The activity has revitalized a near-dormant M&A space, where deal value has plunged about 30% so far this year:

  • More than $139 billion in takeovers of listed U.S. companies have been recorded so far in October, roughly tripling from a year ago and the highest amount in a month since June 2019, according to a Bloomberg analysis published on Monday.
  • In addition to the two big oil deals, drugmaker Roche announced a $7 billion takeover of colorectal treatment company Telavant on Monday, while Disney said it was close to a multibillion-dollar sale of its Indian properties to Mumbai-based Reliance Industries.

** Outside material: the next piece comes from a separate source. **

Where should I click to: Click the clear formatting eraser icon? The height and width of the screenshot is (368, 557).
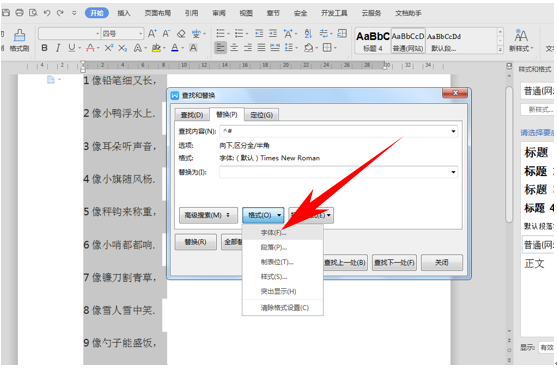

The Goldman touch: Goldman Sachs may be rapidly exiting the consumer banking space, but it’s still king when it comes to M&A advisory services. According to Bloomberg, the company has had a global market share of 26% so far this year, ahead of Morgan Stanley’s 22% and JPMorgan’s 21%.

Khan, are you into this? Perhaps this is fueling the M&A boom: the reality that FTC Chairwoman Lina Khan’s antitrust bluster is more bark than bite. Microsoft just completed its $69 billion purchase of video game giant Activision Blizzard, meaning Khan has lost the battle to prevent the biggest merger in tech industry history.